Cosa è successo durante l'Età Oscura della Terra? I primi 500 milioni di
anni del pianeta, il cosiddetto "eone adeano", sono ad oggi avvolti dal
mistero. Quando la giovane Terra fu investita da un corpo celeste delle
dimensioni di Marte, i detriti sollevati dalla collisione hanno oscurato
la luce e generato la Luna, ma "di questo periodo - dichiara la rivista
scientifica - non sappiamo pressoché nient'altro".
Da dove viene la vita sulla Terra? E' uno degli interrogativi più
affascinanti. Accantonata la remota possibilità che la vita sia arrivata
sul pianeta attraverso un meteorite partito da chissà dove, esistono ad
oggi numerose idee contrastanti che affrontano la difficoltà di trovare
ed analizzare materiali risalenti ad oltre 4 miliardi di anni fa,
periodo al quale si fa risalire la comparsa delle prime forme di vita.
Perché la Terra ha la tettonica a zolle? Tra tutti i pianeti conosciuti,
il nostro è l'unico che presenta una divisione in placche, in continuo
movimento e alla base della continua rigenerazione della crosta
terrestre. Alle zolle si ricollegano fenomeni come la formazione dei
pozzi petroliferi e la varietà dei minerali.
Cosa c'è al centro della terra? La risposta in realtà esiste ed è ferro.
Ma New Scientist invita a non fermarsi a questo perché in realtà
rimangono molti interrogativi. Il nucleo terrestre, dal diametro simile
alla Luna, è composto da un involucro liquido di ferro e nichel e da un
cuore solido quasi esclusivamente ferroso, ma alla nascita del pianeta
la situazione era molto diversa, e proprio sul quando e perché di questa
modifica, il dibattito scientifico è ancora fermo.

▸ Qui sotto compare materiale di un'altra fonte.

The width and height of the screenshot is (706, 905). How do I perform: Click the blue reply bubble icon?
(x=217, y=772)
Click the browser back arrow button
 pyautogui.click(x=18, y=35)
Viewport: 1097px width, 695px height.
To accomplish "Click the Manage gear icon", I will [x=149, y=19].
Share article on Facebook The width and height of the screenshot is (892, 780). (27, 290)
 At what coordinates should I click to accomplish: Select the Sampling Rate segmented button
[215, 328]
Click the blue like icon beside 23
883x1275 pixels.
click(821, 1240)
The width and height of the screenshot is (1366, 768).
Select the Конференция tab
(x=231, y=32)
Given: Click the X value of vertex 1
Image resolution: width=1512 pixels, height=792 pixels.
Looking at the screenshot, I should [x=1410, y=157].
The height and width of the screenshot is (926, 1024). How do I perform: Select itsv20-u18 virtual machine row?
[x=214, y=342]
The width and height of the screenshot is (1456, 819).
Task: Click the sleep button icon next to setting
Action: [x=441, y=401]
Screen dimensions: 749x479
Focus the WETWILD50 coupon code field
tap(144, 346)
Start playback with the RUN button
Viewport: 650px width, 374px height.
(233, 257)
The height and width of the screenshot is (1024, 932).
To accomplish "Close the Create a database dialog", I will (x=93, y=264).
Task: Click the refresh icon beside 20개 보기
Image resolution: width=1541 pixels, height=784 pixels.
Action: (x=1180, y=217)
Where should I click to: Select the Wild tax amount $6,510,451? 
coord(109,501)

Perché il clima della Terra è così stabile? Un tempo la Terra non era
l'unico corpo celeste ricoperto per gran parte della sua superfice da
acqua (indispensabile per il mantenimento della vita) ed anche su Venere
e Marte esistevano distese liquide, che sono però scomparse a causa di
un clima estremamente variabile. Sul nostro pianeta invece la
temperatura è rimasta pressoché stabile per almeno 4 miliardi di anni,
una "fortuna" che non ha ancora trovato motivazioni certe.
Possiamo prevenire i terremoti e l'eruzione dei vulcani? La facilità di
stabilire dove si verificheranno i fenomeni dovuti al movimento delle
placche si scontra con la quasi impossibilità di dire esattamente quando
questi accadranno. Le attuali "previsioni" si basano sul calcolo delle
probabilità che parte dai terremoti registrati nei passati anni. Un
sistema tutt'altro che solido e che presenta numerose lacune.